3/ Sobriquets construits sur la base d’onomatopées :

Hou, sorte d’interjection fréquemment émise par le nommé.

Bazbouz, sobriquet donné à «un ventru ».

Tchourourou, Tihi, Saksak, Kaâkaâ, Kiki, Khizou [10].

III/ Sobriquets créés sur une caractéristique physique ou morale du nommé :

La spécificité du sobriquet dans le système anthroponymique est d’être essentiellement, au moment de sa formation, descriptif. Il sert fréquemment à exprimer une caractéristique physique ou morale, particulière du nommé sur la base de la moquerie, du jeu ou de la comparaison. La motivation du sobriquet se situe aussi bien chez le nommé que chez le nommant.

1/ Description par le procédé de la qualification (antonomase) :[11]

Aâzoug «le sourd», Ouk°rif «l’impotent», Afardas «le chauve», Rouxou «rouquin» (en espagnol), Hirouz «l’intelligent»

Mouhand averkhan «Mohand le noir»,

Saâid ouqris «Said, le maigrichon», littéralement «Saïd dont la taille va se casser en deux» du fait qu’il est trop maigre.

Mohand n’frisi  «Mohand, fils du frisé», dans ce cas, il s’agit d’un sobriquet transmis du père au fils et même à la fille par féminisation, Thafrizits «la frisée».

Atarourou,  Bahloul , personne pas très futée

Mauvais caractère, personne qui a un mauvais caractère

Dort debout, personne très calme, placide, à la limite amorphe

Achnaf, personne toujours renfrognée

Aqmamas, quelqu’un qui a la bougeotte, personne aux gestes rapides, fébriles

Hinouz, personne boulimique, qui mange avec excès et mal , de Hinuz qui signifie «bouchée»

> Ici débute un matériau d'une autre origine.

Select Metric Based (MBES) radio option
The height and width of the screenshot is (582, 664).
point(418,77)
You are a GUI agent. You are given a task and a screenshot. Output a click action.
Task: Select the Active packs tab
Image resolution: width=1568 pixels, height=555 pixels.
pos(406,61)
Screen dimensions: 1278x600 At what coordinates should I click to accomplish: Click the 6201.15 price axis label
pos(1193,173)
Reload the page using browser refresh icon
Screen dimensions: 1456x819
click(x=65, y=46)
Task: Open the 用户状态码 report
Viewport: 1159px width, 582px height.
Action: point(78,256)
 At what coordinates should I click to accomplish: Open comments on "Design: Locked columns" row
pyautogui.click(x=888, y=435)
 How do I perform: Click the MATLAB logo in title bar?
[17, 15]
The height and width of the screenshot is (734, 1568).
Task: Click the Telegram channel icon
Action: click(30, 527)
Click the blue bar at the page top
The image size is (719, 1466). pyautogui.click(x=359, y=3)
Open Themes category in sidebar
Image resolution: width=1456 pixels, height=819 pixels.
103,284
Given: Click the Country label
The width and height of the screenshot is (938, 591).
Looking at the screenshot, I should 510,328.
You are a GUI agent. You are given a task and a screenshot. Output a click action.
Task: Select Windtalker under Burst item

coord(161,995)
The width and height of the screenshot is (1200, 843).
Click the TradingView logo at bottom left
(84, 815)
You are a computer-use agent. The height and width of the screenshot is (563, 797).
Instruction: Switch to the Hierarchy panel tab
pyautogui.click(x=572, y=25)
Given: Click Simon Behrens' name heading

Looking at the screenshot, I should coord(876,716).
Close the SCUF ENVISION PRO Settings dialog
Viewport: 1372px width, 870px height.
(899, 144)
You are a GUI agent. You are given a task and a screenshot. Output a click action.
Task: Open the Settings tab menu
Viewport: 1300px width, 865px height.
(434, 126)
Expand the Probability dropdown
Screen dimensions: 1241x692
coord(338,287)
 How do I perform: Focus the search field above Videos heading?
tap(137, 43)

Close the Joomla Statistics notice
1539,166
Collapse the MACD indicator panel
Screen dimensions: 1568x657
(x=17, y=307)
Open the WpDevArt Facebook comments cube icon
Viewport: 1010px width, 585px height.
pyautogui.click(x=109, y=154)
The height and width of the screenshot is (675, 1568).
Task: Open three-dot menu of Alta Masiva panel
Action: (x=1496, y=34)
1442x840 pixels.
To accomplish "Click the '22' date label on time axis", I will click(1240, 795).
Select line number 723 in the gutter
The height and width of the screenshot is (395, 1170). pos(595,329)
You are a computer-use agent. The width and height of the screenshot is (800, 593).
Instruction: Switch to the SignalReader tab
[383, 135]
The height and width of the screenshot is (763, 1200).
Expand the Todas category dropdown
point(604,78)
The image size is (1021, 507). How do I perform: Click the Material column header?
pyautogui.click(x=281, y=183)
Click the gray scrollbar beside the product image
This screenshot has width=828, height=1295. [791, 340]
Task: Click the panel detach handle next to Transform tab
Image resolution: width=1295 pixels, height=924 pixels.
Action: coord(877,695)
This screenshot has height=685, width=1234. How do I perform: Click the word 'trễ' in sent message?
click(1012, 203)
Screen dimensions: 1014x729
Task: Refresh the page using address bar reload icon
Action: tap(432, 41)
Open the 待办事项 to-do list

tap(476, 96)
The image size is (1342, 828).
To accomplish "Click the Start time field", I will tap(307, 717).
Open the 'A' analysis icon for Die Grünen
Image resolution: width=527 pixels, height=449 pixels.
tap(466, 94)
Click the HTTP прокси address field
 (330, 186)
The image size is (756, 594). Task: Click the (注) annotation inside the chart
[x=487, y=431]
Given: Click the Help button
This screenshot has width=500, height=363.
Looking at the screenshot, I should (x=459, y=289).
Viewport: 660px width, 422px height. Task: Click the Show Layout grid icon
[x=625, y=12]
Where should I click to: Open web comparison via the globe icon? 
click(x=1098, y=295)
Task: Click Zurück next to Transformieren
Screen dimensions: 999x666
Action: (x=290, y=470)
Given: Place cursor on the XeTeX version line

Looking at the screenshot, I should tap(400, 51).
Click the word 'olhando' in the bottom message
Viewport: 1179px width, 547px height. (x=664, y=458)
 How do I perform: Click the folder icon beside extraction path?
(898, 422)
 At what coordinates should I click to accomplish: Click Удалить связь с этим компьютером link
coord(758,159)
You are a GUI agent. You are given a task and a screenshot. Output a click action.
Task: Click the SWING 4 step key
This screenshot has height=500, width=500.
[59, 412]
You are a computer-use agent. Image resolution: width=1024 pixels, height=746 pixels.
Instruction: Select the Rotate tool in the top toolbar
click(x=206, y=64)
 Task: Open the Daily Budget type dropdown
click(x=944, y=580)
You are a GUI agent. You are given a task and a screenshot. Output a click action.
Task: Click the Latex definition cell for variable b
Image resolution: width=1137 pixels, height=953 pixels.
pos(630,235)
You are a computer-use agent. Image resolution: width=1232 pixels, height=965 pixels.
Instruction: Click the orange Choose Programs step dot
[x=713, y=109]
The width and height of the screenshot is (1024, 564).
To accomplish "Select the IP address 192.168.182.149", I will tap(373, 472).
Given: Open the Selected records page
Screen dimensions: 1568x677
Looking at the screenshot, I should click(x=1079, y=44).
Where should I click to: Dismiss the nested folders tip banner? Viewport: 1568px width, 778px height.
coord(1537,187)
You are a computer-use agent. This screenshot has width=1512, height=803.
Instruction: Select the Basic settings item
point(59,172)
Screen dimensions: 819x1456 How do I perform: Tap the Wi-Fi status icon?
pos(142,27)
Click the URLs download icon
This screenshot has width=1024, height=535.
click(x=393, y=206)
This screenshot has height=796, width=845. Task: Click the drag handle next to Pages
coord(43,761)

2/ Description d’un trait physique ou moral avec reprise  de ce trait  par le procédé métaphorique (synecdoque) :

Lalit  «le ventru», Vouqarou «la grosse tête»

Mhand vou qamoum «M’hand à la grosse bouche» (en vérité  Aqamoum renvoie à la gueule d’un animal.

Vou sin «le cornu», (ce nommé a deux bosses sur le front).

Ouchène «le chacal», en référence à la ruse et à la malignité de l’animal.

Awtoul «le lapin» pour désigner quelqu’un qui est toujours à l’affût des bêtes qui paissent dans ses champs.

Panthère, en référence à l’agilité de cet animal.

3/  Description par la comparaison avec une race :

Da chaâ a-mou roumi «Da Saïd, beau comme un français » sobriquet construit sur le procédé de l’ironie et de l’antiphrase, c’est une personne particulièrement vilaine.

Ferhat nigrou   «Ferhat, le nègre»  désignation de la couleur de la peau par la référence à une race (procédé métonymique).

Chinwi «le chinois» ou Japonais, en référence aux yeux bridés du nommé ou pour désigner un bourreau de travail.

4/ Description par la comparaison avec un animal, un oiseau ou un insecte par le procédé métaphorique :

Rourab «le corbeau»  ou Corbeau pour désigner une personne à la peau noire (glissement de sens  habituellement ce charognard évoque le malheur).

Inisi  «le hérisson» par référence à la petite tête de cet animal.

Afounas «le vache», c’est une construction néologique sur la base de la «masculinisation» du nom commun féminin thafounast «la vache», désigne une personne grosse, de même pour Halouf «le cochon, le porc».

Sekour «le perdrix», même construction néologique que le sobriquet précédent, pour désigner un homme d’une beauté féminine. La perdrix Thassekourt dans la symbolique kabyle représente la beauté.

Douda «l’asticot», Thitchirth «petit oiseau», Moustique, Crevette (dans la culture française, se dit d’une personne timide rougissant souvent, par référence à la couleur de ce poisson), désignent des personnes petites de taille et frêle de corpulence.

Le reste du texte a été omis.